__CONSIGNES__:
A. Retouchez le texte sur l'année de césure : réécrivez tout ce qui va de « En 2012, un » jusqu'à « a accepté une. », en mettant « document » à la place de « rapport ».
B. Reprenez le fil du texte sur l'année de césure et poursuivez-le après sa dernière phrase.

__TEXTE FOURNI__:
= = = = =

En 2018, seuls 31% des candidats à l’enseignement supérieur ont obtenu une place. De fait, 69% doivent prendre une année sabbatique (« välivuosi ») pendant laquelle ils travaillent, partent étudier à l’étranger, participent à du volontariat, voyagent ou se préparent pour le prochain tour d’admission dans l’enseignement supérieur en s’inscrivant à des cours à distance (la plupart des étudiants doivent passer un examen d’entrée à l’université). Sinon, faire une césure pendant les études n’est pas une pratique courante en Finlande, hormis pour des raisons familiales ou de santé. Au niveau de l’admission dans l’enseignement supérieur, les étudiants venant directement de l’enseignement secondaire sont légèrement avantagés. La Finlande n’a pas réalisé d’étude statistique ni de recherche précise à ce sujet.

Dès 2010, les britanniques constataient l’augmentation des expériences de césure en parallèle à l’accroissement du nombre d’entrées dans le supérieur  (+5,6% sur  5 ans). Dans le même temps, la promotion médiatique pour la « gap year » s’est accrue ainsi que le développement d’une « gap year industry ».

En dehors de l’Union européenne, certaines universités américaines -notamment les Ivy League (ex : Harvard)- encouragent depuis plusieurs décennies cette pratique. Les étudiants mettent ce temps à profit en le divisant en différentes expériences (travail, volontariat, voyage, …)


En 2012, un rapport britannique a été réalisé sur le thème de l’année de césure (« gap year ») avec un focus sur les motivations sous-jacentes, les activités réalisées et surtout sur les effets à long terme de cette expérience. Il s’appuie sur deux études de cohortes de jeunes sortis du secondaire en 1989 (BCS)  et 2009(LSYPE).L’étude LSYPE suit des jeunes ayant suivi une Gap year répondant aux critères retenus par les autorités éducatives britanniques : on considère qu’un étudiant est en césure s’il respecte toutes les conditions suivantes :
– a terminé et validé le cycle secondaire
– a posé des candidatures dans l’enseignement supérieur, a reçu des propositions et en a accepté une.

= = = = =

__DONNÉES FOURNIES__:
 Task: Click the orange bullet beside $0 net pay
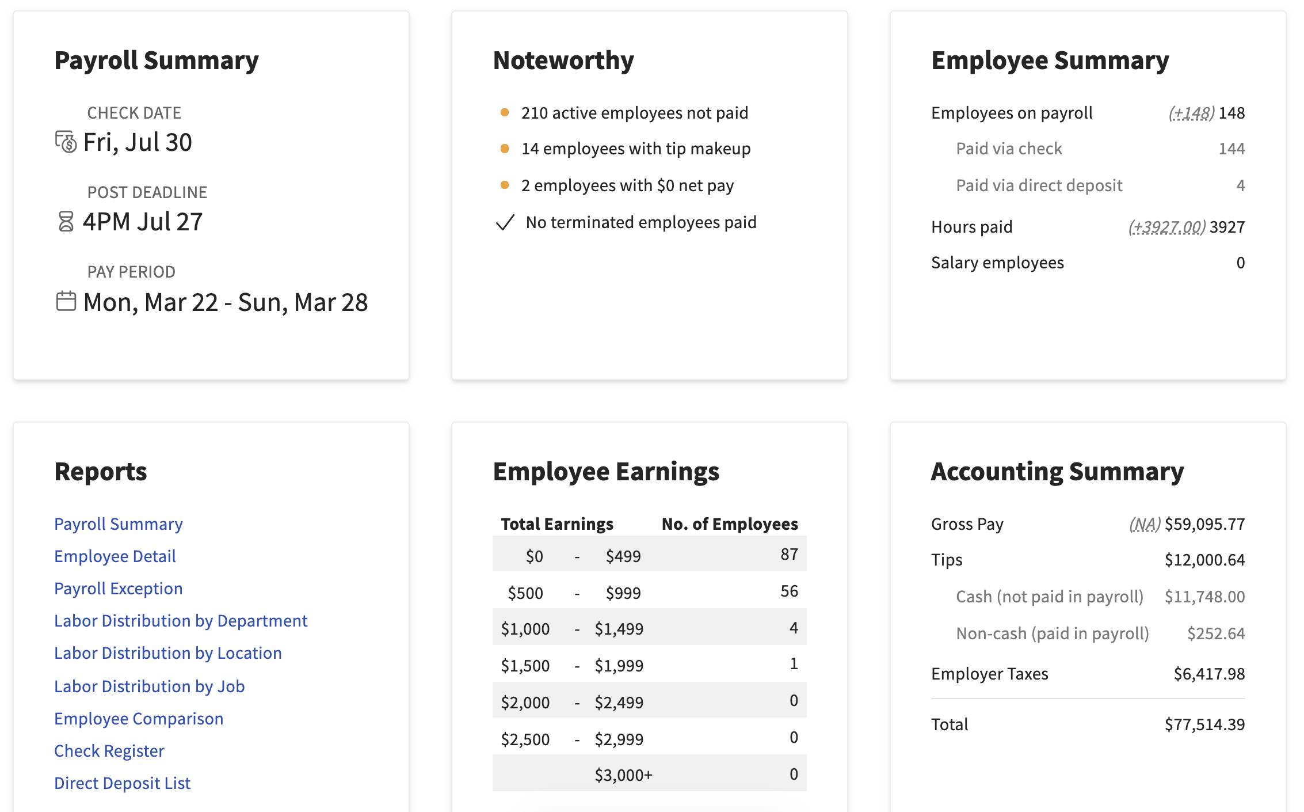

= = = = =

__RÉPONSES PROPOSÉES__:
A.
En 2012, un document britannique a été réalisé sur le thème de l’année de césure (« gap year ») avec un focus sur les motivations sous-jacentes, les activités réalisées et surtout sur les effets à long terme de cette expérience. Il s’appuie sur deux études de cohortes de jeunes sortis du secondaire en 1989 (BCS)  et 2009(LSYPE).L’étude LSYPE suit des jeunes ayant suivi une Gap year répondant aux critères retenus par les autorités éducatives britanniques : on considère qu’un étudiant est en césure s’il respecte toutes les conditions suivantes :
– a terminé et validé le cycle secondaire
– a posé des candidatures dans l’enseignement supérieur, a reçu des propositions et en a accepté une.

B.
tandis que l’étude BCS suit une cohorte de jeunes nés en Grande-Bretagne en avril 1970, dont certains seulement ont fait un « break ».

L’étude de 2009 distingue  2 groupes de jeunes parmi ceux qui ont pris une césure :
– ceux qui avaient planifié leur césure à l’avance, ils avaient accepté une place à l’université au préalable. Ils partent plutôt en mobilité à l’étranger. Ils tendent à avoir un objectif initial plus élevé, sont issus d’un milieu socio-économique plus favorisé et ont le profil d’étudiants à l’université. En 2012, ils constituaient 7% des jeunes sortis du lycée et 89% de ceux qui ont fait une césure au cours de leurs études.
– ceux qui prennent une césure de façon inopinée. Ils n’ont pas posé de candidature ni accepté une place à l’université avant de faire un break. Ils ont tendance à travailler ou à étudier à temps plein pendant ce temps. Ils viennent d’un milieu socio-économique moins élevé et sont moins nombreux à rejoindre l’université à la fin de la césure.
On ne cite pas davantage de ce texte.